On MALL proof nets

  (Willem Heijltjes)


Proof nets are geometric linear logic proofs. They are part of a long
tradition in mathematics where pictorial representations are used to
strip away distractions and get to the heart of the matter. In the
case of proof nets, the distractions are rule permutations in the
sequent calculus, and the "matter" is linear logic proof.
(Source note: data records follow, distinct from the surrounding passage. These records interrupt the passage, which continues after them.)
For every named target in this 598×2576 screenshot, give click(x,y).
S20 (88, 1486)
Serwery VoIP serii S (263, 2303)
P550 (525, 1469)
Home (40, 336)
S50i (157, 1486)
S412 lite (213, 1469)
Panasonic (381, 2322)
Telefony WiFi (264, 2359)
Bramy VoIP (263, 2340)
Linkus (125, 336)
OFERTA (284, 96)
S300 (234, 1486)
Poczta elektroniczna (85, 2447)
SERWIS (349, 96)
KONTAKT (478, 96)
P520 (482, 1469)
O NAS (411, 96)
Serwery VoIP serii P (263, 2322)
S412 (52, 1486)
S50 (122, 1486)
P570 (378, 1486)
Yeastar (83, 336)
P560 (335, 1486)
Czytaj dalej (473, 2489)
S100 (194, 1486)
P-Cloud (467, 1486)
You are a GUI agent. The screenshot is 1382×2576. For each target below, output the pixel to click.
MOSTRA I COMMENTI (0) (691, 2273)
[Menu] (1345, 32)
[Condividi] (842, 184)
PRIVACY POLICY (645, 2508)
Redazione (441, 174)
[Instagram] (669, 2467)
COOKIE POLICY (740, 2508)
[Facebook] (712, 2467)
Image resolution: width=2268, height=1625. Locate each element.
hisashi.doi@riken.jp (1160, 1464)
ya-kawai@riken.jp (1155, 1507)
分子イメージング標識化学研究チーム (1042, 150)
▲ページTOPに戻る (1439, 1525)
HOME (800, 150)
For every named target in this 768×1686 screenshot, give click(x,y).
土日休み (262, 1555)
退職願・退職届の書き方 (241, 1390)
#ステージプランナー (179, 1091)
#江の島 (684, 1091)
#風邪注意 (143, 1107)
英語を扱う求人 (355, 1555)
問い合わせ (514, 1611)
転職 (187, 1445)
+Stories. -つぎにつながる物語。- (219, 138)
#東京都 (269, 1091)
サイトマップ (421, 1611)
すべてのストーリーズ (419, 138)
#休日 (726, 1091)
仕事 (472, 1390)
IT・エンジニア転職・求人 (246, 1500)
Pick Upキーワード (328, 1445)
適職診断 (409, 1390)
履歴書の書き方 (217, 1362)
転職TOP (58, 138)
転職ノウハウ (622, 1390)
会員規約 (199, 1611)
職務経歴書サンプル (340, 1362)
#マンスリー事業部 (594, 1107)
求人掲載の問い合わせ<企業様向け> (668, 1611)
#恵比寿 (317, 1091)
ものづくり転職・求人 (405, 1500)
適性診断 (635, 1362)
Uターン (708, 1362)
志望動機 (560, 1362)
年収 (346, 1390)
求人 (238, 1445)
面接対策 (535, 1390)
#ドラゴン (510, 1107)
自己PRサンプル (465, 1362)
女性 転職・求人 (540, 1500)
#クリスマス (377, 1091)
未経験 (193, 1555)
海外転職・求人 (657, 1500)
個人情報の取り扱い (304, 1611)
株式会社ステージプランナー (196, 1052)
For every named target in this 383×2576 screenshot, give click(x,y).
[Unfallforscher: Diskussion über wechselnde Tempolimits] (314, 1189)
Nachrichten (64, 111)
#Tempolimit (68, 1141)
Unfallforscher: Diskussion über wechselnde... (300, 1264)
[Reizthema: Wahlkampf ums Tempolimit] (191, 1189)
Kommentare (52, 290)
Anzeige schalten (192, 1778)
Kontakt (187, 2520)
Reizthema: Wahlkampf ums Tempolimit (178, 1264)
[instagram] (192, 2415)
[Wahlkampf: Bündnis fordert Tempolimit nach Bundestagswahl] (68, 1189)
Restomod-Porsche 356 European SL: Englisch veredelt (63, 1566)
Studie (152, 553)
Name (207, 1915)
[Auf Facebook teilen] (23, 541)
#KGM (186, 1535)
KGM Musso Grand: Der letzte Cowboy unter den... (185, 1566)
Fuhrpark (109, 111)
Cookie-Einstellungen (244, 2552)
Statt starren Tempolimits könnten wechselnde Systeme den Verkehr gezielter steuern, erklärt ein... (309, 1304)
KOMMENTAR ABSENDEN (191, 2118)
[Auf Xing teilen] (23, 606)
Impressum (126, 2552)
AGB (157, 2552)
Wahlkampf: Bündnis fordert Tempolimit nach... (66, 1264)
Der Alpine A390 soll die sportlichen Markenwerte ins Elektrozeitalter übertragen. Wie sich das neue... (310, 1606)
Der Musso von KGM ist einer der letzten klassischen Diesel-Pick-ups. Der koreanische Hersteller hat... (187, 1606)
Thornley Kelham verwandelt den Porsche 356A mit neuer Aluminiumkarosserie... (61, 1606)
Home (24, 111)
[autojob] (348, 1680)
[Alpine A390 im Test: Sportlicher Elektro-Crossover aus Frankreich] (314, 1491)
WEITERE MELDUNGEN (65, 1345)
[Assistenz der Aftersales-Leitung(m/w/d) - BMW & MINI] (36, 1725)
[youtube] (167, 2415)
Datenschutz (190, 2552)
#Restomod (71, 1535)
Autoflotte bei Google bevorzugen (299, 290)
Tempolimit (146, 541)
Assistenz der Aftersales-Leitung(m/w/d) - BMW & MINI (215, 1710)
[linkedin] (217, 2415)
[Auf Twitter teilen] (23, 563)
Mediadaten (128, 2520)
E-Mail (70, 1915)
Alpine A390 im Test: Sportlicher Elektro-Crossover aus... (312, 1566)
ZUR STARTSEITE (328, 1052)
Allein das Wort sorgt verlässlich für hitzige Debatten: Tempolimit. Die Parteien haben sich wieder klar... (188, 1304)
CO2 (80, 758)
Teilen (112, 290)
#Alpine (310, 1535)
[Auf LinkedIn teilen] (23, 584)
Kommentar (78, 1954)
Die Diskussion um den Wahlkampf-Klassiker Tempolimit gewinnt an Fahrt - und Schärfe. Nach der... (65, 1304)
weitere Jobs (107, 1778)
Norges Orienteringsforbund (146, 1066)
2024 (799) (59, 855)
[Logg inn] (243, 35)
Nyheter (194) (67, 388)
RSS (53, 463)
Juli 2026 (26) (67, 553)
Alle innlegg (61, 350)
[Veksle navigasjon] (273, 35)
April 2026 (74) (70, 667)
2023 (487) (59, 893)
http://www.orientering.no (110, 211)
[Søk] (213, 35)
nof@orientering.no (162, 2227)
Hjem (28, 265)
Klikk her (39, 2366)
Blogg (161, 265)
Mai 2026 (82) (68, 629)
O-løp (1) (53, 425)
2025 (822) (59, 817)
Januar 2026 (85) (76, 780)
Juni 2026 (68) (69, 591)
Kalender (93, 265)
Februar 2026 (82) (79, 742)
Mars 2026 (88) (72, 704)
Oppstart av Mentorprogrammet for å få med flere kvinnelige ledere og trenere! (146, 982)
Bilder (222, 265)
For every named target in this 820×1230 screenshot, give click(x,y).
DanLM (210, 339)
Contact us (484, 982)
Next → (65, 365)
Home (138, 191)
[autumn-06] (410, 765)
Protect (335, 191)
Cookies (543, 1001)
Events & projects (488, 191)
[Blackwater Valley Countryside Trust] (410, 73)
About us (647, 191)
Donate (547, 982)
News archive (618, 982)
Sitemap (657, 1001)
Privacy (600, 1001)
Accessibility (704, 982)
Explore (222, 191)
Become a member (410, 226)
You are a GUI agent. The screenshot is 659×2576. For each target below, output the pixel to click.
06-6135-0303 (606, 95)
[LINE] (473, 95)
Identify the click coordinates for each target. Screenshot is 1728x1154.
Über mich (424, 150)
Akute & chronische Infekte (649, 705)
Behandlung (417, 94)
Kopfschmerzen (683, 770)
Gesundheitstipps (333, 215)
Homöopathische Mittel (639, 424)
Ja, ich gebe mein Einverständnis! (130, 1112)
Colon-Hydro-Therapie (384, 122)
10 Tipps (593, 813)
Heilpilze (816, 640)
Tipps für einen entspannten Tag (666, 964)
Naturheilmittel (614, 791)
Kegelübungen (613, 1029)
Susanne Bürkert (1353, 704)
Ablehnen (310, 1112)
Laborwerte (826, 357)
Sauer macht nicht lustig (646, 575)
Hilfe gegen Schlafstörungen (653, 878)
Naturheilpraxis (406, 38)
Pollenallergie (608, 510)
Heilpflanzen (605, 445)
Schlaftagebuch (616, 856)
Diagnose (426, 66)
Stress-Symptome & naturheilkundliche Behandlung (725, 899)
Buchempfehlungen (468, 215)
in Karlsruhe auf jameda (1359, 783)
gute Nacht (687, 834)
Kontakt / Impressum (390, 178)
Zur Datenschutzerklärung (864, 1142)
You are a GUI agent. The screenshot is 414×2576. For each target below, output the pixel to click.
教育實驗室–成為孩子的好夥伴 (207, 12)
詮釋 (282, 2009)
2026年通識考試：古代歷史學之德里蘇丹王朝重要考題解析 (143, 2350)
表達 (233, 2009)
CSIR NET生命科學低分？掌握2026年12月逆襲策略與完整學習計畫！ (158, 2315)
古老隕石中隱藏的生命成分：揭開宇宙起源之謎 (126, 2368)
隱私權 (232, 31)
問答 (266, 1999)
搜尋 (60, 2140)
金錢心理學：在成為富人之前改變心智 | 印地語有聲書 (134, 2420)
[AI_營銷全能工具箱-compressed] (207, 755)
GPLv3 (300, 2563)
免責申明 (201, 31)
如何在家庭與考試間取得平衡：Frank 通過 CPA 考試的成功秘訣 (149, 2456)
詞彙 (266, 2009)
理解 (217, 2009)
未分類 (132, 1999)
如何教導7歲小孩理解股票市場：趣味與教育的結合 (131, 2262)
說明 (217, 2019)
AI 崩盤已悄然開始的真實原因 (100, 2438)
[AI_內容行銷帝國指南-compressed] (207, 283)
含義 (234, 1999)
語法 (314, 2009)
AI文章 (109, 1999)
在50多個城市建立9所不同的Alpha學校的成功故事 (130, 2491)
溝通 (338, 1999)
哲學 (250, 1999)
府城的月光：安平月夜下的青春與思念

For the multiplicative fragment of linear logic, without units, proof
nets are in many ways perfect. They are canonical: two proofs
translate to the same proof net if and only if they are equal up to
permutations. They are small (the same size or smaller than a proof),
translating back and forth between proofs and nets is efficient
(linear-time), and cut-elimination is simple (path composition through
the graph). The additive fragment, even with units, is similarly
well-behaved.

Beyond these two fragments, the picture starts to fray. With the
multiplicative units, proof equivalence (deciding whether two proofs
are equal up to permutations) becomes PSPACE-complete - too much for
proof nets to be possible.

For the multiplicative-additive fragment without units (MALL) the
situation is subtle. Various notions of proof net, such as Girards
Monomial Nets, are small but not canonical, while Hughes and Van
Glabbeek's Slice Nets, are canonical but exponential-sized relative to
proofs. Recent work with Dominic Hughes proposes a new notion of proof
net for MALL, Conflict Nets, that is small, but as close to canonical
as we think possible. It factors out all permutations except one,
which would otherwise give exponential growth.

In this talk I will give an overview of recent and some less recent
work on proof nets, and discuss Conflict Nets in detail.